Long-term data analysis will expand on previously reported efficacy results from Lumoxiti Phase III trial

Innate Pharma SA (Euronext Paris: IPH – ISIN: FR0010331421; Nasdaq: IPHA) (“Innate” or the “Company”) will share new, long-term data from the pivotal Phase III trial of Lumoxiti® (moxetumomab pasudotox) at the 61st American Society of Hematology (ASH) Annual Meeting in Orlando, Florida, December 7-10.

“At this year’s ASH, we look forward to providing important new follow-up data from the Lumoxiti phase III trial and engaging with the hemato-oncology community on improving treatment outcomes for patients with relapsed or refractory hairy cell leukemia,” commented Pierre Dodion, MD, Executive Vice President and Chief Medical Officer of Innate Pharma. 

Details of the poster presentation at ASH are as follows:

• Moxetumomab Pasudotox-tdfk in Heavily Pretreated Patients with Relapsed/Refractory Hairy Cell Leukemia (HCL): Long-Term Follow-up from the Pivotal Phase 3 Trial, [poster#2808]
• Authors:  Robert J Kreitman, Claire Dearden, Pier Luigi Zinzani, Julio Delgado, Tadeusz Robak, Philipp D le Coutre, Bjørn T Gjertsen, Xavier Troussard, Gail J Roboz, Lionel Karlin, Douglas E Gladstone, Nataliya Kuptsova-Clarkson, Shiyao Liu, Priti Patel, Wyndham H Wilson, Ira Pastan, Francis Giles, on behalf of the Study 1053 investigators
• Date:  Sunday December 8 | 6:00-8:00 pm ET

About Lumoxiti (moxetumomab pasudotox):
Lumoxiti is a CD22-directed cytotoxin and a first-in-class treatment in the US for adult patients with relapsed or refractory (r/r) hairy cell leukemia (HCL) who have received at least two prior systemic therapies, including treatment with a purine nucleoside analog.

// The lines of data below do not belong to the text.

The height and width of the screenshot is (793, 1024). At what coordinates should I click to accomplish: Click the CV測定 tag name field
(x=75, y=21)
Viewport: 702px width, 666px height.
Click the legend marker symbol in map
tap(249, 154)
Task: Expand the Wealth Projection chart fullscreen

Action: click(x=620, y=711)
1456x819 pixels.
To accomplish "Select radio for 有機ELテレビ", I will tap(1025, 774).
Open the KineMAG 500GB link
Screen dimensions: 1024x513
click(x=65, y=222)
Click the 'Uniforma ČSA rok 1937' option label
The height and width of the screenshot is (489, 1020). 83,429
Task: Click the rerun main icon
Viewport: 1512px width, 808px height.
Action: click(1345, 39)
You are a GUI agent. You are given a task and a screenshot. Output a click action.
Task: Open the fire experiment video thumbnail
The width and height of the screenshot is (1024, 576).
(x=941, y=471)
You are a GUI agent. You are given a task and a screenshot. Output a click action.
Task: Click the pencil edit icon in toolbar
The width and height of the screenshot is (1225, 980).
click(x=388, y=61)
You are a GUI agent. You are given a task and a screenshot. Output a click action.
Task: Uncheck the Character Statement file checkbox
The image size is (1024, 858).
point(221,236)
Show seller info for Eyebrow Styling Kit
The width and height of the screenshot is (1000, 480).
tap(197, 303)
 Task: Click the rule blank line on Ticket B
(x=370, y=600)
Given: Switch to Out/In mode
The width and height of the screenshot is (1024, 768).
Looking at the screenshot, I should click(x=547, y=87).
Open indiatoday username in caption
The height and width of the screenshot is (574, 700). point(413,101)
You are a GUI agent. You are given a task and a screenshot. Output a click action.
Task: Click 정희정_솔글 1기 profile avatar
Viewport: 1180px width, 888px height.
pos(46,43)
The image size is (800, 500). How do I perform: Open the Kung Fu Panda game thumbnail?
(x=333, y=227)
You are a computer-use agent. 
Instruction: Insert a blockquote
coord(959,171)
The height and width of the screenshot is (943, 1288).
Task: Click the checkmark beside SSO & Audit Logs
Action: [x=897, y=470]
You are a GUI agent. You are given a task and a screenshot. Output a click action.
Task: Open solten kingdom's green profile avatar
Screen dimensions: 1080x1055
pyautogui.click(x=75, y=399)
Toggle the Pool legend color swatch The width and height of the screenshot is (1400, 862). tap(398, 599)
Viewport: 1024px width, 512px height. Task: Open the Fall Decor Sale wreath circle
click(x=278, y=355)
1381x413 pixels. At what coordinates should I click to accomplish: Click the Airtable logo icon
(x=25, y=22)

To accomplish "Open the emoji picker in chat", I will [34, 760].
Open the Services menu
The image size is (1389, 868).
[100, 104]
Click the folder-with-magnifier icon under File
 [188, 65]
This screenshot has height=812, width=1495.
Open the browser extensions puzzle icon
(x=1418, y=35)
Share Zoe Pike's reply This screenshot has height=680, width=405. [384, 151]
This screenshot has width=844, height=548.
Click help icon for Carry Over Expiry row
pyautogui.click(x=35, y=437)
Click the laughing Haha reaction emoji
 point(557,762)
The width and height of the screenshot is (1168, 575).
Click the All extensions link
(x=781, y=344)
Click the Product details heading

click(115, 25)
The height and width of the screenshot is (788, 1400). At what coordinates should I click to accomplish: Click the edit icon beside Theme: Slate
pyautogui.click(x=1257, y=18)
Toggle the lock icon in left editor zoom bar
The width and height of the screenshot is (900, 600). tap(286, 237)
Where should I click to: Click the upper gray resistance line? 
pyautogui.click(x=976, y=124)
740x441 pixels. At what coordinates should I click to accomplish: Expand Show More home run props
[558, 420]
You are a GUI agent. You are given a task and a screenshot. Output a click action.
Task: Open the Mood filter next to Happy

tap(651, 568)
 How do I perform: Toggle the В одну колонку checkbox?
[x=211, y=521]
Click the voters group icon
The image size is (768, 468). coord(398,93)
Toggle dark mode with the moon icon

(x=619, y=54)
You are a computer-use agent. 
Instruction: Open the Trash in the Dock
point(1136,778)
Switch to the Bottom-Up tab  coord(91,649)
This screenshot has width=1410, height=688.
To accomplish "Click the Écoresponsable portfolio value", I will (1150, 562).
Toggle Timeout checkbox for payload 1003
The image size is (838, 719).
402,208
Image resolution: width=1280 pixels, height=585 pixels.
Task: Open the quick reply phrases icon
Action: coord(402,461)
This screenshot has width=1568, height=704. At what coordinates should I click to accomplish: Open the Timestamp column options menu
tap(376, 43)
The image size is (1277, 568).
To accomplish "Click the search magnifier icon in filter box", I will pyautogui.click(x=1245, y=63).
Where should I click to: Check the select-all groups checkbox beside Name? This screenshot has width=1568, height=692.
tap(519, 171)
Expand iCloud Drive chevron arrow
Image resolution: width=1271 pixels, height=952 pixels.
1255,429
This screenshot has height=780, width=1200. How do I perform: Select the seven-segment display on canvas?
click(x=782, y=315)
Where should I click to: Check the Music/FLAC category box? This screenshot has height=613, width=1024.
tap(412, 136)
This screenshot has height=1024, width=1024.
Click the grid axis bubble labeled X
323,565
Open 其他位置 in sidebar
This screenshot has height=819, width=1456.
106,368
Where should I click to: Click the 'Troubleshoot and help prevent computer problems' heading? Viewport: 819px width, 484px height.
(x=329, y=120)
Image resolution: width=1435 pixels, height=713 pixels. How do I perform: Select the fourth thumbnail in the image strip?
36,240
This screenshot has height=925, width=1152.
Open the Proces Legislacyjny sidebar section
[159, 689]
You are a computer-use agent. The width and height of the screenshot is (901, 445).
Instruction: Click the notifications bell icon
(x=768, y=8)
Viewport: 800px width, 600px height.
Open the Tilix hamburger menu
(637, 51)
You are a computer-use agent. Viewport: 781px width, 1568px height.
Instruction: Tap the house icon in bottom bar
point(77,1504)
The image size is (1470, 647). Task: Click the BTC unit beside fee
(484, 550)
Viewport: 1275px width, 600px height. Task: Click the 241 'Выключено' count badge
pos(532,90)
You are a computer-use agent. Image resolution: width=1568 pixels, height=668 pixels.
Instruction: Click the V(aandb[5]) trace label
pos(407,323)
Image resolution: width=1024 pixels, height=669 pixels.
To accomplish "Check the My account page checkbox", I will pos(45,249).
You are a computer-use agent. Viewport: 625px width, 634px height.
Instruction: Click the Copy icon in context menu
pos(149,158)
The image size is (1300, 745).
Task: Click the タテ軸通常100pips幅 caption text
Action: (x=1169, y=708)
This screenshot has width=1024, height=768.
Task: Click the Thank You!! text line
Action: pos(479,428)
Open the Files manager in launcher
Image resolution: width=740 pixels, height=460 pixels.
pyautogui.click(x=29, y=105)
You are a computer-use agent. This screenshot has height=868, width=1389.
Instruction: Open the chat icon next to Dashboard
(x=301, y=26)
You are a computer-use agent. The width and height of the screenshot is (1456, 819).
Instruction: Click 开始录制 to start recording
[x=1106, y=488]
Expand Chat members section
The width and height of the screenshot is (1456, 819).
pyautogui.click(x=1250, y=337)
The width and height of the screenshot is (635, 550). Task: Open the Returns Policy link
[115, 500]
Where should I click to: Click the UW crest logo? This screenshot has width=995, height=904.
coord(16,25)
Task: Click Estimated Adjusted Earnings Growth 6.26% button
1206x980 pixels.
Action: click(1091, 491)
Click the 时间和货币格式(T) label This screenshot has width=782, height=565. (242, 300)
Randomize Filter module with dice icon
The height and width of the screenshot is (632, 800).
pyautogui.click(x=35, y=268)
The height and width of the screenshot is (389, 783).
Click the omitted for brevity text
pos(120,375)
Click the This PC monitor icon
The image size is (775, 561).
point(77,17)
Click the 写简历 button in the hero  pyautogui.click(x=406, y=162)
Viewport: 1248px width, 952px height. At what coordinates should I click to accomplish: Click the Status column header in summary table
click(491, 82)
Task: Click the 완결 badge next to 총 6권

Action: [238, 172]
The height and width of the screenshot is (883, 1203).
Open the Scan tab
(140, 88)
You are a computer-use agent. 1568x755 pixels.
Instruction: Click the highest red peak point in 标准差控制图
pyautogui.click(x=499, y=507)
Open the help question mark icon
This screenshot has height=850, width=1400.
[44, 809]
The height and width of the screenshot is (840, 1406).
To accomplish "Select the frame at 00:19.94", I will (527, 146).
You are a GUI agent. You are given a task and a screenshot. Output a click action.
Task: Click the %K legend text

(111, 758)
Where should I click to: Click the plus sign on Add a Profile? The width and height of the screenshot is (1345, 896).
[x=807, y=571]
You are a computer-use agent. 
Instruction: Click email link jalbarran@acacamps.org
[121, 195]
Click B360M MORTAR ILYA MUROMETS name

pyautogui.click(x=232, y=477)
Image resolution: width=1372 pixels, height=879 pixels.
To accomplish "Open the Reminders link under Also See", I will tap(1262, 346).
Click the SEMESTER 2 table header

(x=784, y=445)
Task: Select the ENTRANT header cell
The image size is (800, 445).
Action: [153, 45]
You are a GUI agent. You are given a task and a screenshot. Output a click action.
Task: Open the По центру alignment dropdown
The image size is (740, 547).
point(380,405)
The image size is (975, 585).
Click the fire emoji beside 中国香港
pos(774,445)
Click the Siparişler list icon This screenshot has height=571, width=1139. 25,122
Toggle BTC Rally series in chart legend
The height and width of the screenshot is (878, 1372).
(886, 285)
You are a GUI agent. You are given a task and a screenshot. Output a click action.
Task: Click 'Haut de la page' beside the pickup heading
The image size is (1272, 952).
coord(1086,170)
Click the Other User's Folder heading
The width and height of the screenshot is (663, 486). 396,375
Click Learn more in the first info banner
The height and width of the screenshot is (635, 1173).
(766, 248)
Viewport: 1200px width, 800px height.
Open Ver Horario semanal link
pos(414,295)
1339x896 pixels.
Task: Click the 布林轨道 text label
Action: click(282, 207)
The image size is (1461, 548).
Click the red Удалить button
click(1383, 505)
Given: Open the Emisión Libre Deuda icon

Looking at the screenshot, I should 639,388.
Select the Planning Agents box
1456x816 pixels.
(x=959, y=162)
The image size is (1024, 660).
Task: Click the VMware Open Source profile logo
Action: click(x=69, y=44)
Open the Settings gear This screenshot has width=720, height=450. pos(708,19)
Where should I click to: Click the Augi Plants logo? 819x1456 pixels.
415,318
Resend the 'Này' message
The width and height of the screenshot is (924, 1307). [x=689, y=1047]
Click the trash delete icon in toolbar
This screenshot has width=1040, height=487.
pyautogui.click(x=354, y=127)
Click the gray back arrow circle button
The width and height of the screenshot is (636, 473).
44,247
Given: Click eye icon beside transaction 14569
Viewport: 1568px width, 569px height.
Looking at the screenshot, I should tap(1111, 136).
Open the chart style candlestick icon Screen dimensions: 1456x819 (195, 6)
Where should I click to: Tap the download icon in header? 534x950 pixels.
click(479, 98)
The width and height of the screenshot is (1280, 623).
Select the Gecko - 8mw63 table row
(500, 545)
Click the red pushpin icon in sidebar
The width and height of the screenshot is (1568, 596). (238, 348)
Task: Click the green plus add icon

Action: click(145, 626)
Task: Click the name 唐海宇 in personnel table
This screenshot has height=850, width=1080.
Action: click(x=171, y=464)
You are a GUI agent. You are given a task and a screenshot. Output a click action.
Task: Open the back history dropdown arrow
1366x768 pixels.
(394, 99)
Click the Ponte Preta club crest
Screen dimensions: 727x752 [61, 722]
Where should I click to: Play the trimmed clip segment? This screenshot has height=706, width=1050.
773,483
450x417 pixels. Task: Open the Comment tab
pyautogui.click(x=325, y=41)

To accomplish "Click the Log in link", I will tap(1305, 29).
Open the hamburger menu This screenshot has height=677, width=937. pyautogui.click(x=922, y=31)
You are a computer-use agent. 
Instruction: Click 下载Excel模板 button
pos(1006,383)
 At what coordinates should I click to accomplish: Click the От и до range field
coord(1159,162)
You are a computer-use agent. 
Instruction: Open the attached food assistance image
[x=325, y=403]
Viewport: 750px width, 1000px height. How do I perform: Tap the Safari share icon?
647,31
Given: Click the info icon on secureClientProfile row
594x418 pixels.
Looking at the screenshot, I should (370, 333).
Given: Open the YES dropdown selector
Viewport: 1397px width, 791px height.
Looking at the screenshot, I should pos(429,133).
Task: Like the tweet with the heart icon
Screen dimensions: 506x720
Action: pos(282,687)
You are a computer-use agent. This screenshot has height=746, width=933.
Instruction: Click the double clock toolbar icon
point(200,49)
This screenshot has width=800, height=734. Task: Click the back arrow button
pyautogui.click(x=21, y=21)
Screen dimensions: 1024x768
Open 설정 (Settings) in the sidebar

Lumoxiti is not recommended in patients with severe renal impairment (CrCl ≤ 29 mL/min).  It comprises the CD22 binding portion of an antibody fused to a truncated pseudomonas exotoxin.  The toxin inhibits protein synthesis and ultimately triggers apoptotic cell death. Lumoxiti received U.S. FDA approval in September 2018 and has been granted Orphan Drug Designation by the FDA for the treatment of r/r HCL. AstraZeneca is the current Biologics License Application (BLA) holder for Lumoxiti.

About the ‘1053’ Phase III trial:
The AstraZeneca-sponsored ‘1053’ trial is a single-arm, multicenter Phase III clinical trial assessing the efficacy and safety of Lumoxiti monotherapy in patients with r/r HCL who have received at least two prior therapies, including one purine nucleoside analog. The trial enrolled 80 patients and was conducted across 34 sites in 14 countries. The primary endpoint was durable complete response (CR), defined as CR with hematologic remission (blood count normalization) for >180 days. Secondary outcome measures included objective response rate, duration of complete and objective response, progression-free survival, safety/tolerability, pharmacokinetics and immunogenic potential.